Such was the life I led at Charmettes when I had no rural employments, for they ever had the preference, and in those that did not exceed my strength, I worked like a peasant; but my extreme weakness left me little except the will; besides, as I have before observed, I wished to do two things at once, and therefore did neither well. I obstinately persisted in forcing my memory to retain a great deal by heart, and for that purpose, I always carried some book with me, which, while at work, I studied with inconceivable labor. I was continually repeating something, and am really amazed that the fatigue of these vain and continual efforts did not render me entirely stupid. I must have learned and relearned the Eclogues of Virgil twenty times over, though at this time I cannot recollect a single line of them. I have lost or spoiled a great number of books by a custom I had of carrying them with me into the dove-house, the garden, orchard or vineyard, when, being busy about something else, I laid my book at the foot of a tree, on the hedge, or the first place that came to hand, and frequently left them there, finding them a fortnight after, perhaps, rotted to pieces, or eaten by the ants or snails; and this ardor for learning became so far a madness that it rendered me almost stupid, and I was perpetually muttering some passage or other to myself.

The writings of Port-Royal, and those of the Oratory, being what I most read, had made me half a Jansenist, and, notwithstanding all my confidence, their harsh theology sometimes alarmed me. A dread of hell, which till then I had never much apprehended, by little and little disturbed my security, and had not Madam de Warens tranquillized my soul, would at length have been too much for me. My confessor, who was hers likewise, contributed all in his power to keep up my hopes. This was a Jesuit, named Father Hemet; a good and wise old man, whose memory I shall ever hold in veneration. Though a Jesuit, he had the simplicity of a child, and his manners, less relaxed than gentle, were precisely what was necessary to balance the melancholy impressions made on me by Jansenism. This good man and his companion, Father Coppier, came frequently to visit us at Charmette, though the road was very rough and tedious for men of their age. These visits were very comfortable to me, which may the Almighty return to their souls, for they were so old that I cannot suppose them yet living. I sometimes went to see them at Chambery, became acquainted at their convent, and had free access to the library. The remembrance of that happy time is so connected with the idea of those Jesuits, that I love one on account of the other, and though I have ever thought their doctrines dangerous, could never find myself in a disposition to hate them cordially.

#### [SET TASKS]
(a) Condense the paragraph of the Charmettes passage that begins "The writings of Port-Royal" into a short bulleted list that keeps its main facts.
(b) Answer each question from the Charmettes passage:
(i) Which poems does the narrator say were learned and relearned twenty times over?
(ii) What was the name of the Jesuit who served as the narrator's confessor?
(iii) In what town did the narrator go to visit the Jesuits and use their library?
(c) Pick up the Charmettes passage after its final sentence and continue it in the same voice.

#### [RAW DATA]
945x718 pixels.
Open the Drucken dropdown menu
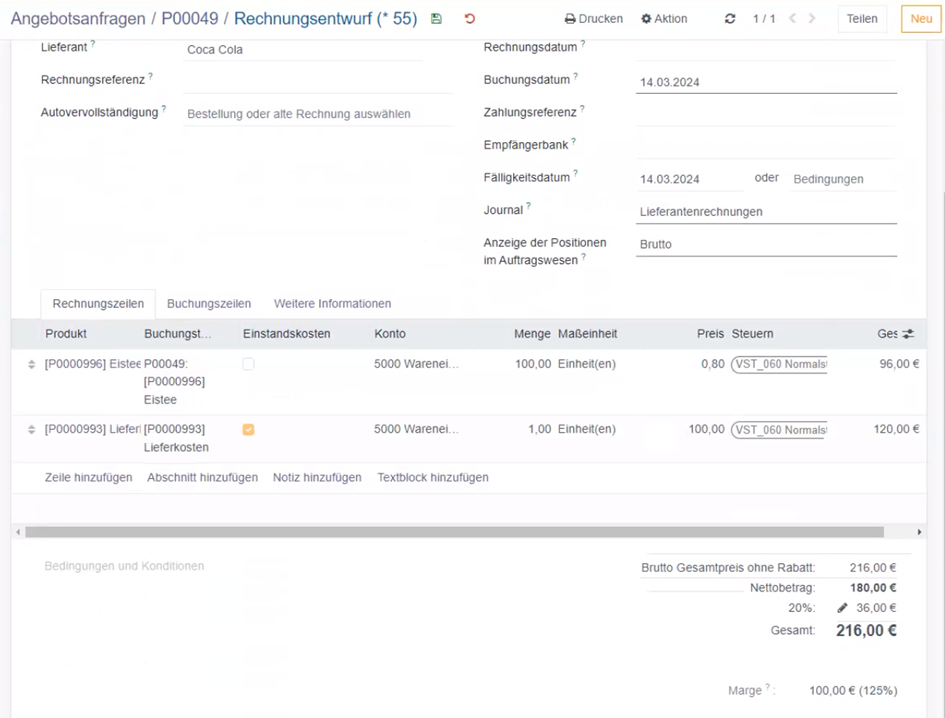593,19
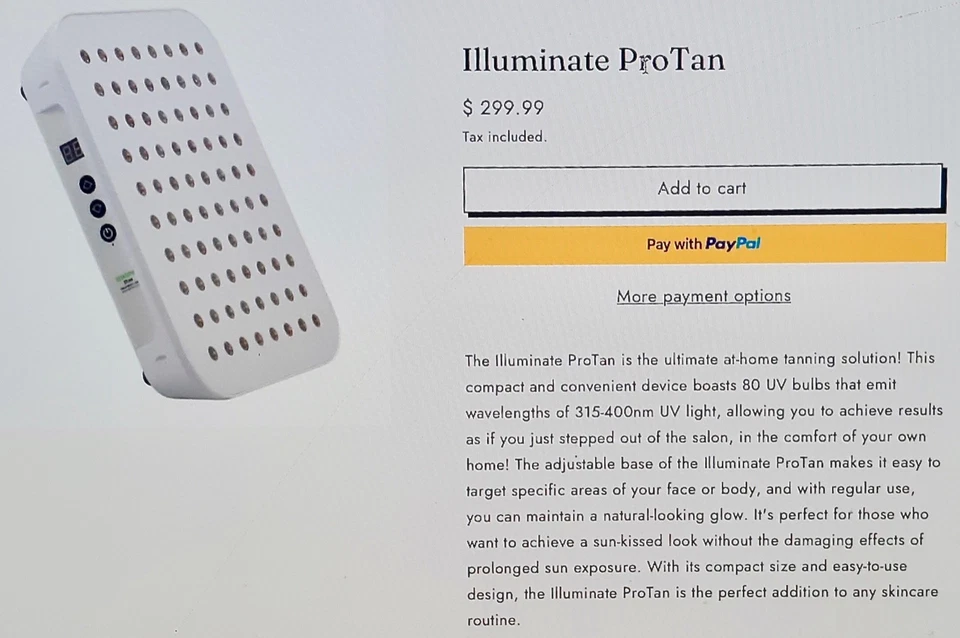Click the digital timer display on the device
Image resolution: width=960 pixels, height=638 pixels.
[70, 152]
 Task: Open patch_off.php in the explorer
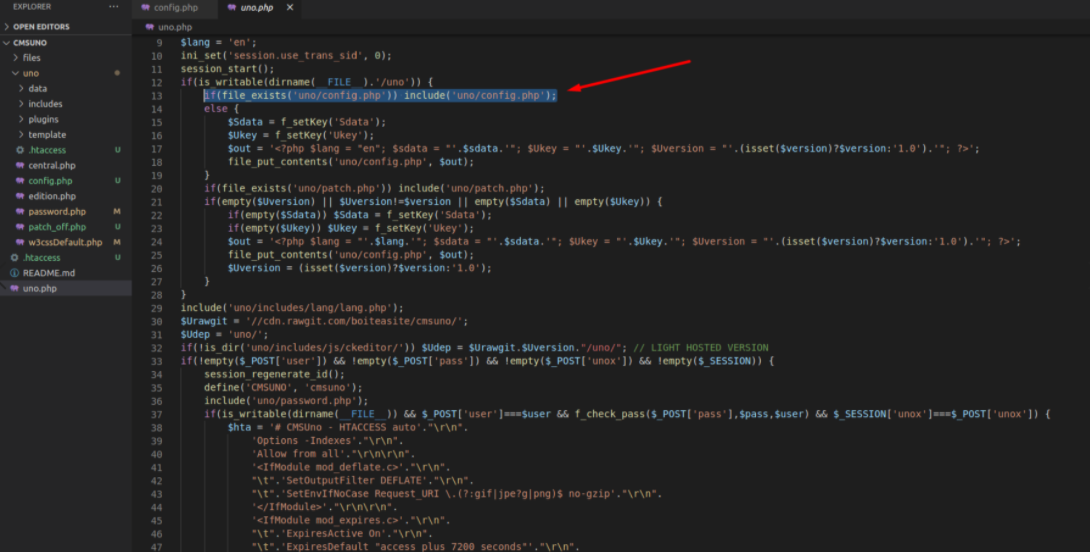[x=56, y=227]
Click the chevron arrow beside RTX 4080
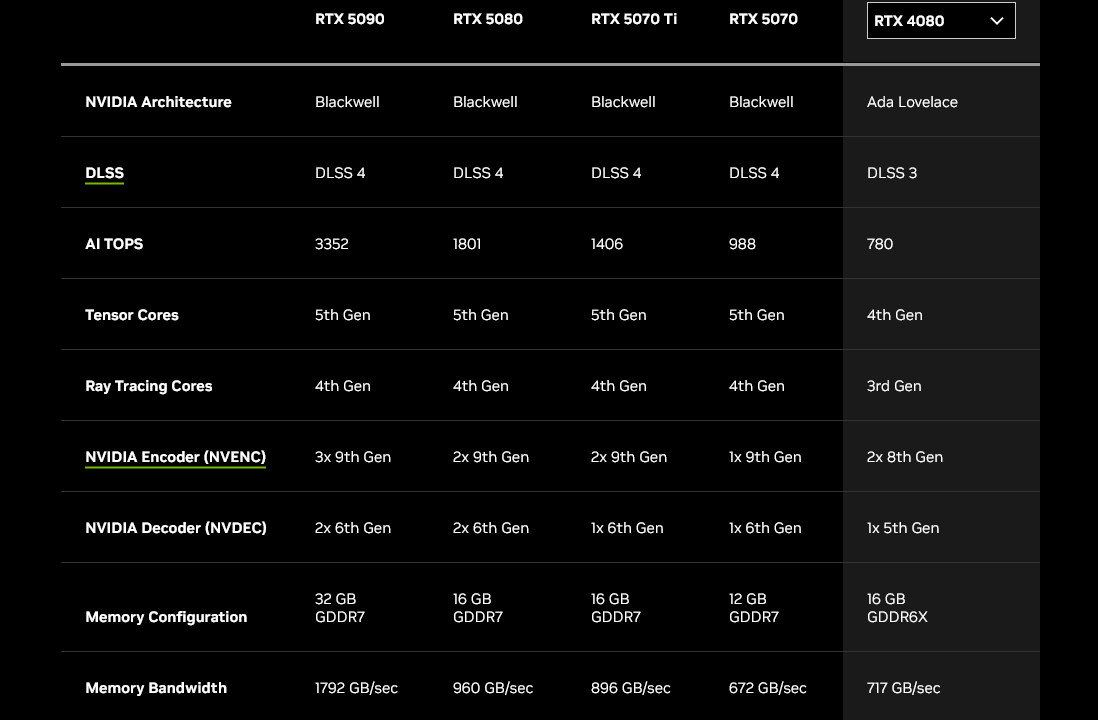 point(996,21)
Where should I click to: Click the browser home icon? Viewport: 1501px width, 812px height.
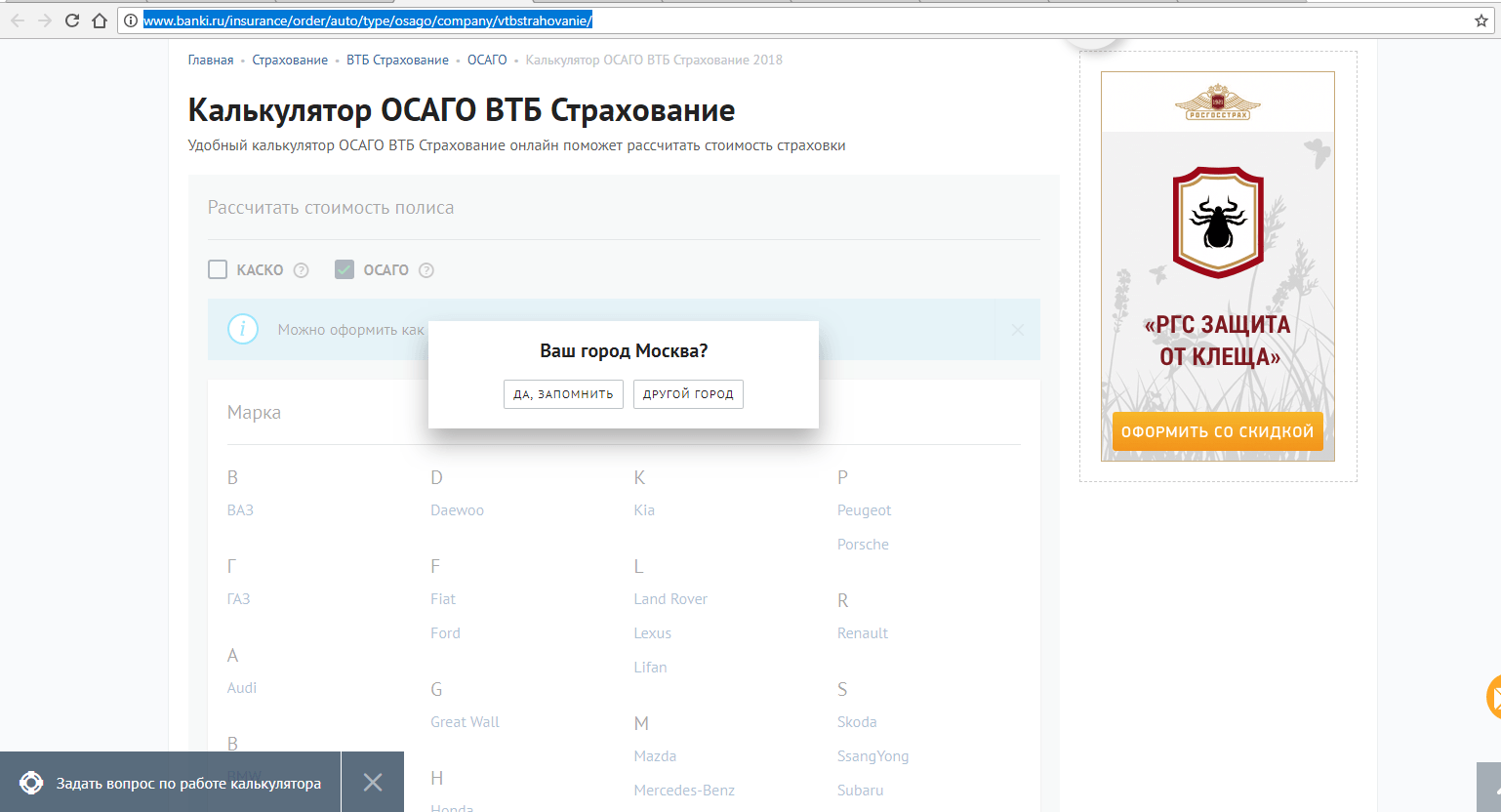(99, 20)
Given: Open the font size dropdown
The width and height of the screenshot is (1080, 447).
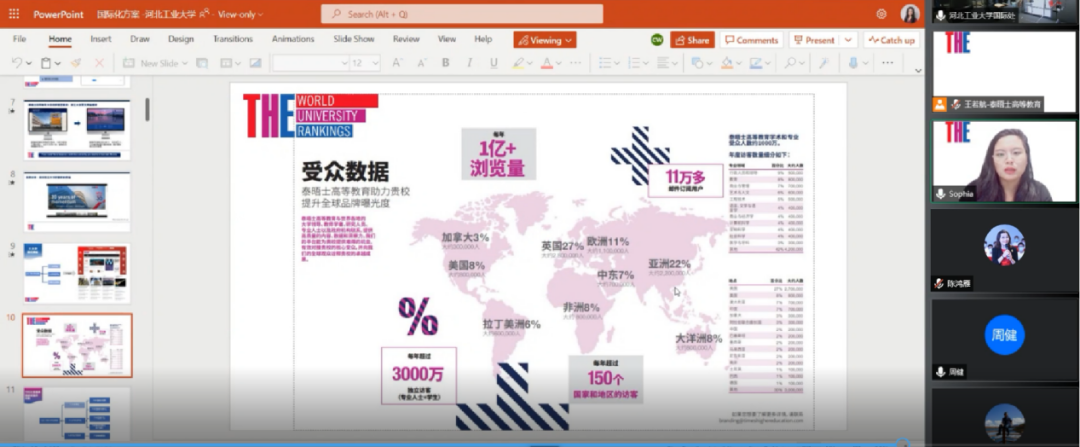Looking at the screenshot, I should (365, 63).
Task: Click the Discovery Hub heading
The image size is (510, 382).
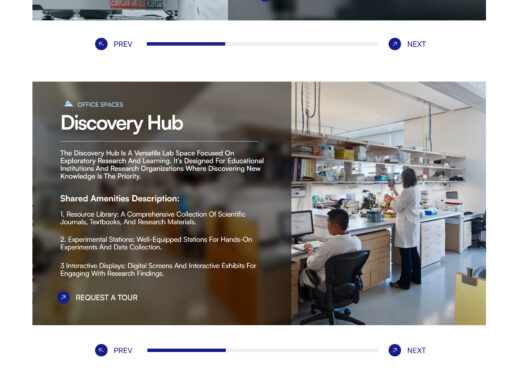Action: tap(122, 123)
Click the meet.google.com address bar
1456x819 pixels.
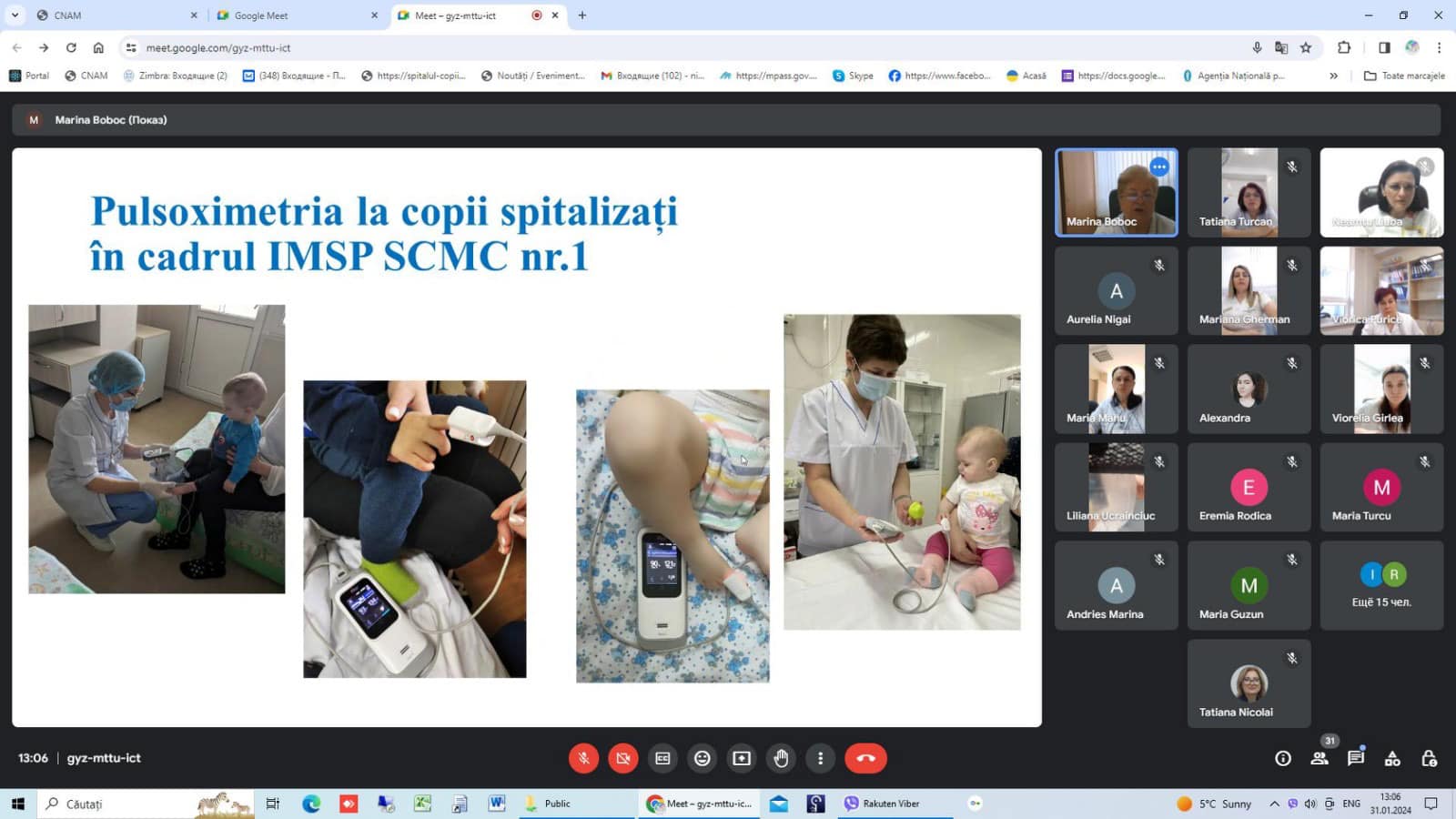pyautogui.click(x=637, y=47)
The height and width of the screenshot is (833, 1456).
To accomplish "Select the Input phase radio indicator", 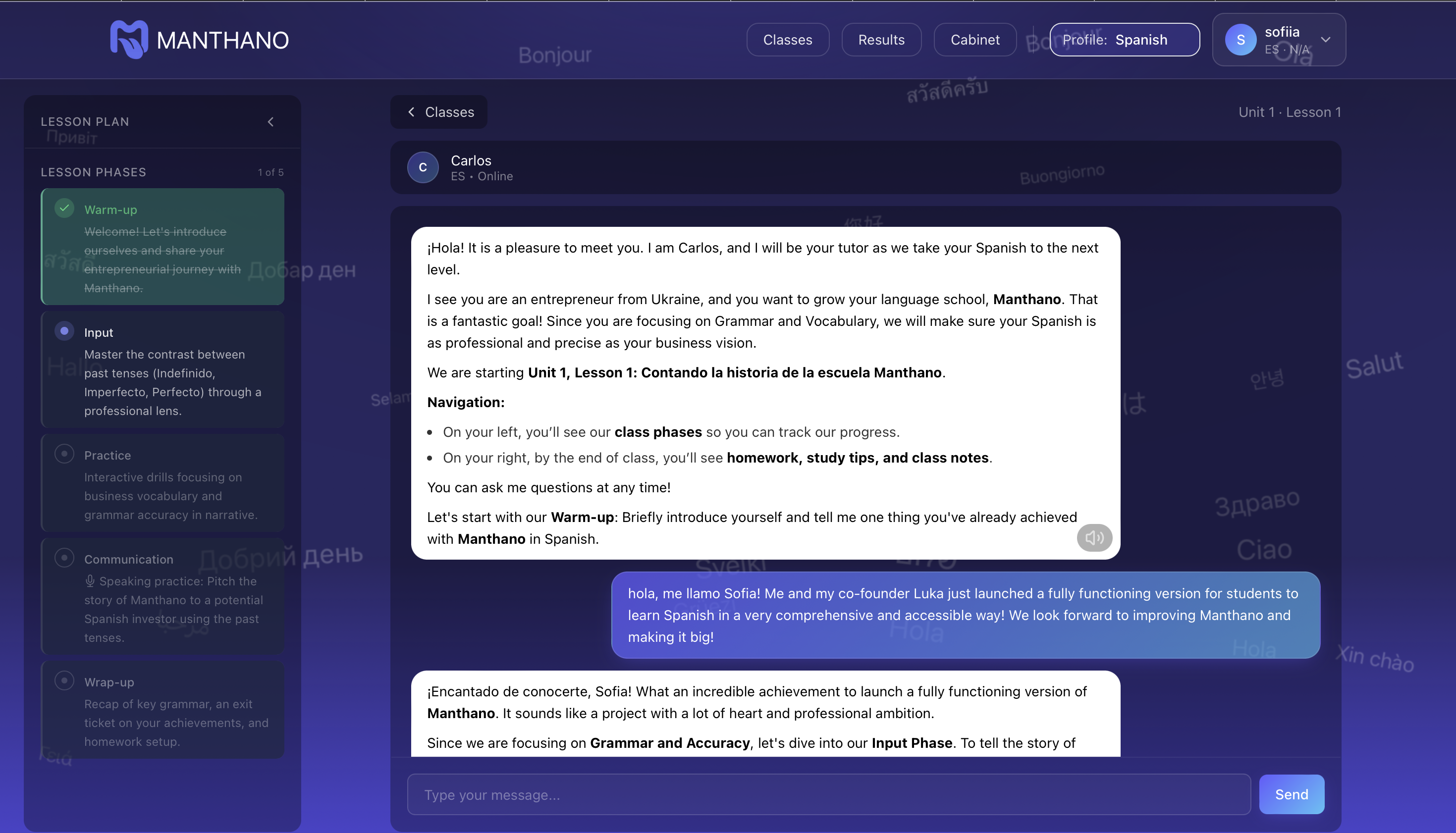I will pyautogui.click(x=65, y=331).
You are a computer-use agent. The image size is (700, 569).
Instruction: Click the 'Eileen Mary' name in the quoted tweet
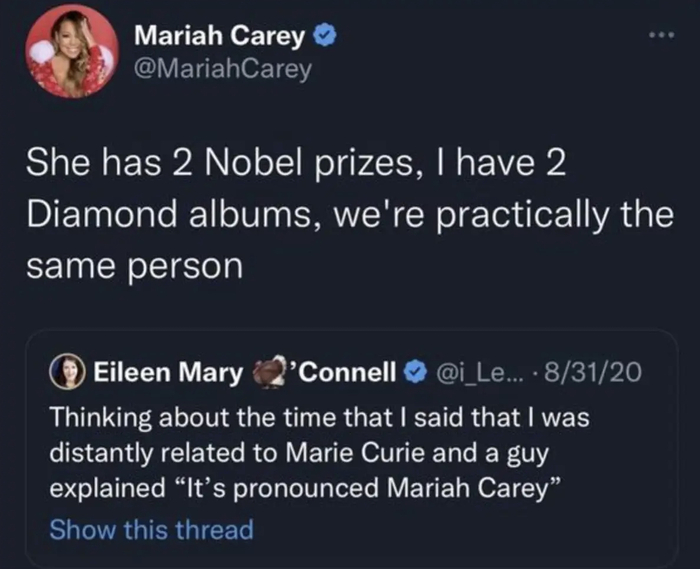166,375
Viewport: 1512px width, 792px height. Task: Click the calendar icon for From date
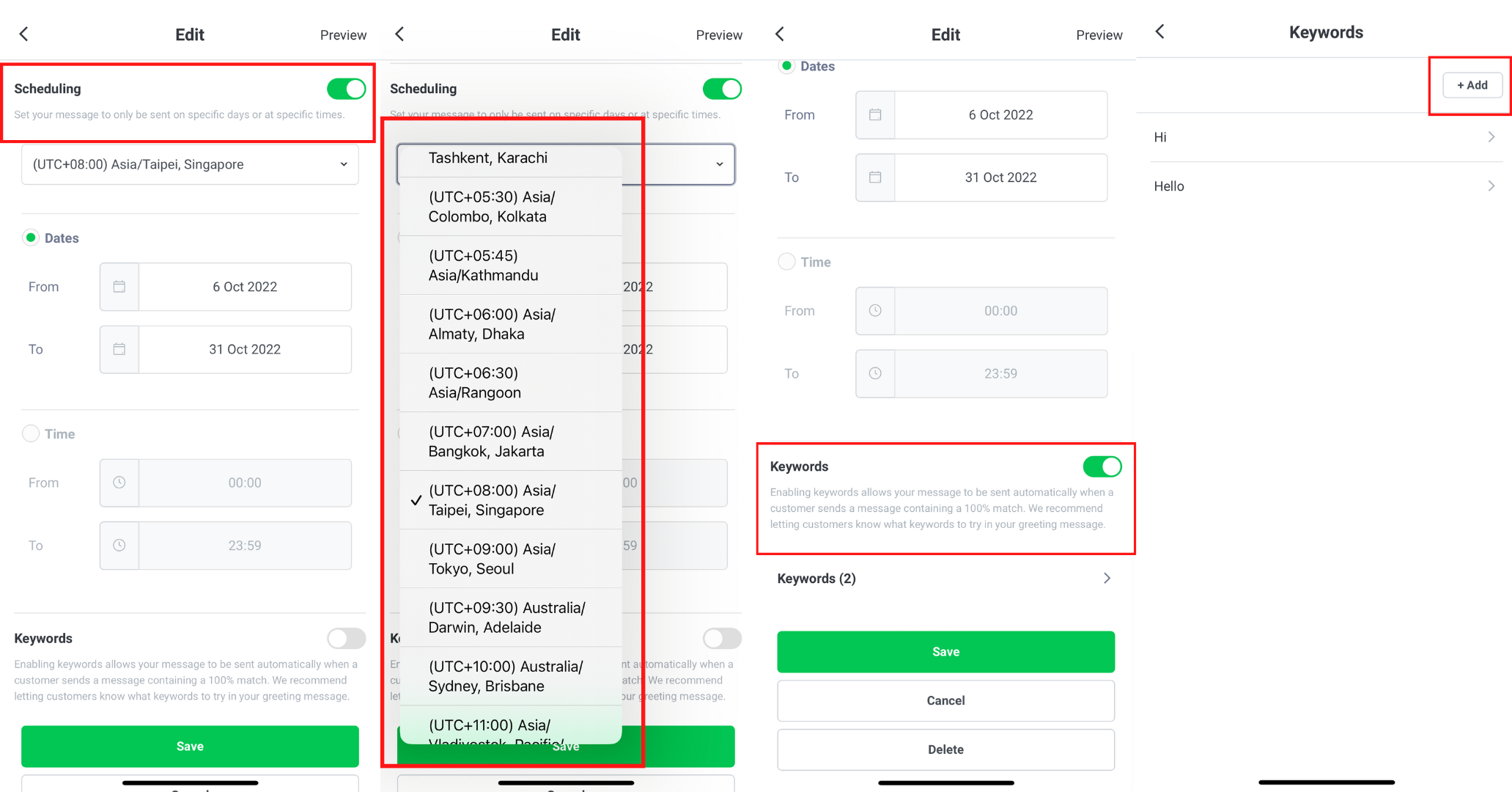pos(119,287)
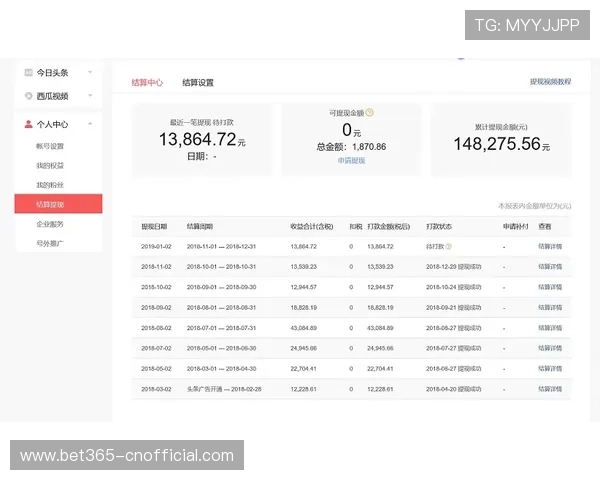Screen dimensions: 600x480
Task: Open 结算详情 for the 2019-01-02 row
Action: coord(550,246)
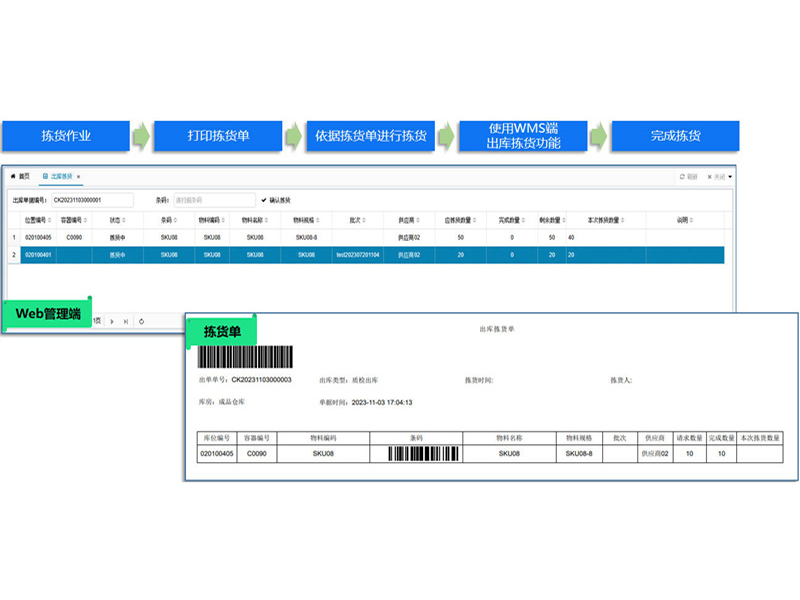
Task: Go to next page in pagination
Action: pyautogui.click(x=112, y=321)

#### [SET OF ANSWERS]
(a)
- Reading mostly the writings of Port-Royal and the Oratory made me half a Jansenist, and their harsh theology sometimes alarmed me.
- A growing dread of hell disturbed my security and would have overwhelmed me if Madam de Warens had not calmed my soul.
- My confessor, who was also hers, was Father Hemet, a good, wise, childlike old Jesuit whose gentle manners balanced the gloom of Jansenism.
- He and his companion, Father Coppier, often visited us at Charmette despite the rough road and their age, and these visits comforted me.
- I visited them at Chambery, got to know their convent, and had free use of its library.
- Because of them I love the memory of that time, and although I always thought Jesuit doctrines dangerous, I could never truly hate the Jesuits.

(b)
(i) The Eclogues of Virgil.
(ii) Father Hemet.
(iii) Chambery.

(c)
I should like to know whether there ever passed such childish notions in the hearts of other men as sometimes do in mine. In the midst of my studies, and of a life as innocent as man could lead, notwithstanding every persuasion to the contrary, the dread of hell frequently tormented me. I asked myself, “What state am I in? Should I die at this instant, must I be damned?” According to my Jansenists the matter was indubitable, but according to my conscience it appeared quite the contrary: terrified and floating in this cruel uncertainty, I had recourse to the most laughable expedient to resolve my doubts, for which I would willingly shut up any man as a lunatic should I see him practise the same folly. One day, meditating on this melancholy subject, I exercised myself in throwing stones at the trunks of trees, with my usual dexterity, that is to say, without hitting any of them. In the height of this charming exercise, it entered my mind to make a kind of prognostic, that might calm my inquietude; I said, “I will throw this stone at the tree facing me; if I hit my mark, I will consider it as a sign of salvation; if I miss, as a token of damnation.” While I said this, I threw the stone with a trembling hand and beating breast but so happily that it struck the body of the tree, which truly was not a difficult matter, for I had taken care to choose one that was very large and very near me. From that moment I never doubted my salvation: I know not on recollecting this trait, whether I ought to laugh or shudder at myself. Ye great geniuses, who surely laugh at my folly, congratulate yourselves on your superior wisdom, but insult not my unhappiness, for I swear to you that I feel it most sensibly.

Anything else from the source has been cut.